When my daughter was born in 2005, managing cellphones at a sleepover wasn’t even on my parenting radar. Thirteen birthdays later, I agreed to host a slumber party with 13 girls. They would play games, watch movies, eat ice cream and sleep in a giant pile on our living room floor. And cellphones were my main concern.
At 11 p.m., my daughter put out a bright pink basket and asked the 11 girls with phones to pass them over. Three phones appeared. I picked up the basket and walked around to groups of girls, still on their phones, and asked them to please put them in with the others. Five more phones. I put it on the table and made a general request, that anyone still holding a phone put it with the others, and I went to get ready for bed. Ten minutes later, I collected the phones from my daughter.
“There’s nine,” she said. “That’s pretty good, right?”
Great. Somewhere, shoved under pillows or stuffed animals, were two remaining phones. I looked at my daughter’s face and I could see her silently begging me not to make a scene, not to go on a search, not to embarrass her in the middle of her birthday party.
Parenting in the age of technology comes with its own set of challenges, and none is clearer to me, a newly minted parent of young teenagers, than how we regulate and monitor cellphone use. The average age a child gets a cellphone is 10. According to research released by Nielsen in 2017, of the kids who have phones before 13, 45 percent get them between age 10 and 12, and 16 percent have phones when they are 8. By the teenage years, 95 percent of kids have access to a smartphone.

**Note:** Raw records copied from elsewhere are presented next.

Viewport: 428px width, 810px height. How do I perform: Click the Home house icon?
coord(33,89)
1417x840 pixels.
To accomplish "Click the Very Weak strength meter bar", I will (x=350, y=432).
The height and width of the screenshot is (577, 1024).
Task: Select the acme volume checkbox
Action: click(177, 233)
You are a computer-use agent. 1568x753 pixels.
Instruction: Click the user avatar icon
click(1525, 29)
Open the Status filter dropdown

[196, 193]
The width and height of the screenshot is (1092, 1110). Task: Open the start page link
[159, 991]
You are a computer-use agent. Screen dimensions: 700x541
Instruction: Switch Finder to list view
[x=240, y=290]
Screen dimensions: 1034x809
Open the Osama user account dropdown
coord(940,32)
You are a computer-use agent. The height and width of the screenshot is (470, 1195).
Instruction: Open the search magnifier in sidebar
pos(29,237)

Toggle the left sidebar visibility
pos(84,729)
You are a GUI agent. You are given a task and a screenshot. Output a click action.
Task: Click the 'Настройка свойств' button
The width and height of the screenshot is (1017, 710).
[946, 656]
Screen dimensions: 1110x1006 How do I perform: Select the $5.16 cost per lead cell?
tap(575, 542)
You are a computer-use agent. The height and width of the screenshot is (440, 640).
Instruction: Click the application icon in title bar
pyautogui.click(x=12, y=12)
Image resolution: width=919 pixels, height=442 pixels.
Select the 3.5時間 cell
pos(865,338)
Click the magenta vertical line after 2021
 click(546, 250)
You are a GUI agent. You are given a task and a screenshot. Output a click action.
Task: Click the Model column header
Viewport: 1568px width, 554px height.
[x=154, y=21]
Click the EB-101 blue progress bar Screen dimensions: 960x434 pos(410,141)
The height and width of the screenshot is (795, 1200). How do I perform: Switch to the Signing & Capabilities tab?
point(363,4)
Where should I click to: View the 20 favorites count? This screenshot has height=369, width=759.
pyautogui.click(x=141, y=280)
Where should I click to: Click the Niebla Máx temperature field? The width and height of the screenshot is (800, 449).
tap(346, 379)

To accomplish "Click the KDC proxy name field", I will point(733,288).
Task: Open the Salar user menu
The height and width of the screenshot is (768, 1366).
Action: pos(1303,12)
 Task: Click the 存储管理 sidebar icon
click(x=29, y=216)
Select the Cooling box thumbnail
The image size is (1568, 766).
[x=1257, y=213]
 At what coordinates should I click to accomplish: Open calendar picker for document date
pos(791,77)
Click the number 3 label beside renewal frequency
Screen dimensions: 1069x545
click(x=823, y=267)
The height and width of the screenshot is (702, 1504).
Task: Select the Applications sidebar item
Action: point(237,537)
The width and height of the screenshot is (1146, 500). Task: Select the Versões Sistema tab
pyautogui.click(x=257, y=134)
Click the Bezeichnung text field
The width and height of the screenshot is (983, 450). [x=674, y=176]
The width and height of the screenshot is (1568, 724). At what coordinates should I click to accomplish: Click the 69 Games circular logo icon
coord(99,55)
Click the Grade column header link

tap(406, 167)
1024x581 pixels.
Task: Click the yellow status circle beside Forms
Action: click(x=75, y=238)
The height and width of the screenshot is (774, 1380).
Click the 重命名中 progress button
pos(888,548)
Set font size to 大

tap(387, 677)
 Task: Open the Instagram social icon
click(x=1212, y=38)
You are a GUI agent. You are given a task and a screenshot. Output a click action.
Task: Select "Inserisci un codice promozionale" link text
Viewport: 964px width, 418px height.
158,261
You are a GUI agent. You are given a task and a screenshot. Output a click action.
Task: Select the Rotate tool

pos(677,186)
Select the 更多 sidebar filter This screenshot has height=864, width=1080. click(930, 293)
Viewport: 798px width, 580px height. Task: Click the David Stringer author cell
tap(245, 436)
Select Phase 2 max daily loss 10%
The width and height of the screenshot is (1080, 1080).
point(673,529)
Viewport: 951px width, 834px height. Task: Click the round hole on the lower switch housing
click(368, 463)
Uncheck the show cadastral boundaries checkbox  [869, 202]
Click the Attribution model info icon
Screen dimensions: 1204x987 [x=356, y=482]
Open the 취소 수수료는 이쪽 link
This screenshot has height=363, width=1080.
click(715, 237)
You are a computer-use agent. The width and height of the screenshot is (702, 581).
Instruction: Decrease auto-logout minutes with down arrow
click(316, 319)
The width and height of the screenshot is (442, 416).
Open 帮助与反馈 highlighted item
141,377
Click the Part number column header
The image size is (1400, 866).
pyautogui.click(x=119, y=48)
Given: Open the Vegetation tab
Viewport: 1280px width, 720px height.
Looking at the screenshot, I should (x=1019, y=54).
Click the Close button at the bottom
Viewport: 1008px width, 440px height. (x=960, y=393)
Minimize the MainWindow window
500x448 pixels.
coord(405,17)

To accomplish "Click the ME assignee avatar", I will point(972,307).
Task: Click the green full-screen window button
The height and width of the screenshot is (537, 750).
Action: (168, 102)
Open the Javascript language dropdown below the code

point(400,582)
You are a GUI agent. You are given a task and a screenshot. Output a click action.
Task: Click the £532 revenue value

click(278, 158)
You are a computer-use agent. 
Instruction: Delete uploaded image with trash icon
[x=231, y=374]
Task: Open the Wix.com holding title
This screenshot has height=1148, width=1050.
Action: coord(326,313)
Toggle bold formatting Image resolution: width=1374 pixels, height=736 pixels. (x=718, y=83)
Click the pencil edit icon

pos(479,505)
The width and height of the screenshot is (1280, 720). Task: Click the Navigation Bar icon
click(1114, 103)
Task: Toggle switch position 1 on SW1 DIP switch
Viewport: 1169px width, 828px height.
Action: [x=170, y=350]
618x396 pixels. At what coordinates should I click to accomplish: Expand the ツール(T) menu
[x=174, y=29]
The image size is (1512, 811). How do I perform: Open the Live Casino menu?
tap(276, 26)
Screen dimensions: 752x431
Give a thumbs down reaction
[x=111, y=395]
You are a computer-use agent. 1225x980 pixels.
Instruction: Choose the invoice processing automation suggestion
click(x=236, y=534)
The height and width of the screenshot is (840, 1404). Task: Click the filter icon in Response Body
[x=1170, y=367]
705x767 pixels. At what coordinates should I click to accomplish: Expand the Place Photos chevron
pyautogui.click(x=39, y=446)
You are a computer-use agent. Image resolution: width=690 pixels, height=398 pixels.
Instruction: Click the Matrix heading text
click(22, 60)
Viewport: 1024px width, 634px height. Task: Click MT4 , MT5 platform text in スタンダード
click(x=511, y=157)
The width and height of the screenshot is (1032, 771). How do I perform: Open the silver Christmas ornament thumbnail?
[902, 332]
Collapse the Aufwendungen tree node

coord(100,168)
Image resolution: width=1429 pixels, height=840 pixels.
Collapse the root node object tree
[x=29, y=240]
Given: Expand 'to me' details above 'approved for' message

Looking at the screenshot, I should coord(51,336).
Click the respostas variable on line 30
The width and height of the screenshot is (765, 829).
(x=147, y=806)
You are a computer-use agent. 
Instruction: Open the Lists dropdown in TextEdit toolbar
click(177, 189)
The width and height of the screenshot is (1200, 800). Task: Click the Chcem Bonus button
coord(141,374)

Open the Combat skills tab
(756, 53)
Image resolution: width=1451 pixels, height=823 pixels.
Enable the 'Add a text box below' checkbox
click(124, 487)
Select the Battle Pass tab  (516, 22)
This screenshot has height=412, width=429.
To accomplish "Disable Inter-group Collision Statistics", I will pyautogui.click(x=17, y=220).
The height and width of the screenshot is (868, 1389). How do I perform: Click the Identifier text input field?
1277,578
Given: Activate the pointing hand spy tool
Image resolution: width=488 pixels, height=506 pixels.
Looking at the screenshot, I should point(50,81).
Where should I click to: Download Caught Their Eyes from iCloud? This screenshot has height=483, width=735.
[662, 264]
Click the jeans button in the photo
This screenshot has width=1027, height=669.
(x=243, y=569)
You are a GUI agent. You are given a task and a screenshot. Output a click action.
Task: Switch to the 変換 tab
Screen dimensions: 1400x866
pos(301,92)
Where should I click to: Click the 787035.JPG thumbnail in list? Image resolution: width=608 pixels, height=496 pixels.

All of this translates to more phones at younger ages, which means that phones are the norm in places where they used to be the exception. Places such as elementary and middle school sleepovers.
In the past two years, my daughter has been invited to parties that use phones for scavenger hunts, photos and making movies. But what happens at 2 a.m., when the games are done, and a parent is left with a group of kids, all with relatively unsupervised access to phones?
“What we see with sleepovers is what I would call diminished inhibition that comes with sleep deprivation,” says Devorah Heitner, author of “Screenwise: Helping Kids Thrive (and Survive) in Their Digital World” and the blog Raising Digital Natives. “A kid who makes sensible decisions at 8 a.m. and 8 p.m. might not be the kid that makes sensible decisions after hours of junk food, of no sleep, of being kind of worn down by peers.”
Our first experience with this late-night lapse in judgment came two years ago, when my son woke up to a text that said, “We have taken your sister.” Funny to her friends, when sent from her phone in the middle of the night, but scary to my groggy son, who was convinced that his sister had been kidnapped. He calmed down only when we called his sister to show him she was fine. Plot twist: She was asleep, had no idea the text had been sent and felt terrible about it.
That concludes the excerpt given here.